Photo: WFP/Reem Nada
Cameroon, Lolo, 29 May 2014
Almost 90,000 people have fled across the border between C.A.R. and Cameroon since December 2013.
Up to 2,000 people a week, mostly women and children, reach Cameroon through more than 30 entry points along a 700-kilometre stretch of border. Acute malnutrition rates among refugees are between 20 and 30 percent according to WFP and UNHCR screening, well above the emergency threshold of 15 percent.
“Women and children are arriving in Cameroon in a shocking state, after weeks, sometimes months, on the road, foraging for food. This is the most recent tragedy resulting from the escalating bloodshed that has torn C.A.R. apart. We must all act now or more children will needlessly suffer. We must intervene to save lives and prevent a worsening situation, ” said Cousin. “After they finally escape the danger they faced in C.A.R., children and women who flee must not die from malnutrition” she added.

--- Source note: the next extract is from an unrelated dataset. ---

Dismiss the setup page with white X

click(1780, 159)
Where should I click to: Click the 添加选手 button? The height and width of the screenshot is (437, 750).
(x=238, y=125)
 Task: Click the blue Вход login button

WFP has provided 30-day general food rations to 44,700 refugees and stateless people since 22 May. In response to the grim condition of many new arrivals from C.A.R., WFP began in early May distributing specialized nutritious food at some entry points and refugee sites. Distribution of highly nutritious food to all children under five is underway at Borgop Lolo, Mbile, Gado Ghiti and Kenzu in Cameroon. All pregnant women and new mothers are receiving fortified porridge.

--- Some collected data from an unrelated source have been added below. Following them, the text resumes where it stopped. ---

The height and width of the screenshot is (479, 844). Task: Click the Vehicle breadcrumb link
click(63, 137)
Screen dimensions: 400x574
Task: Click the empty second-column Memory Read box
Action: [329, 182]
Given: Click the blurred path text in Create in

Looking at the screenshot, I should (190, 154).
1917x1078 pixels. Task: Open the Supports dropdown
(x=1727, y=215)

The second of two WFP-chartered aircraft – with a total of 127 metric tons of WFP high energy biscuits and ready-to-eat especially nutritious foods – has arrived in Cameroon today from the UN’s humanitarian hub in Dubai. The first plane arrived in Cameroon on Sunday.
The 90,000 people who have fled into Cameroon are spread over more than 300 sites across 50,000 square kilometres in the East and Adamawa regions. The logistical challenge of reaching them is compounded by rains and poor roads, which mean that conditions in camps and host settlements are bound to deteriorate.
More than 226,000 refugees and third country nationals have fled violence in C.A.R. since September. Of the refugees 86,068 are in Cameroon, 14,000 in Chad, 14,141 in Democratic Republic of the Congo, and 8,891 in Republic of Congo. All of them are in need humanitarian assistance.
WFP’s operations to help feed the hundreds of thousands or people who have fled C.A.R. to four surrounding countries have an average shortfall of 70 percent or more.
In the Photo: Lolo refugees’ site. Children start playing again after weeks or months of a terrible journey in the bush to escape violence in CAR.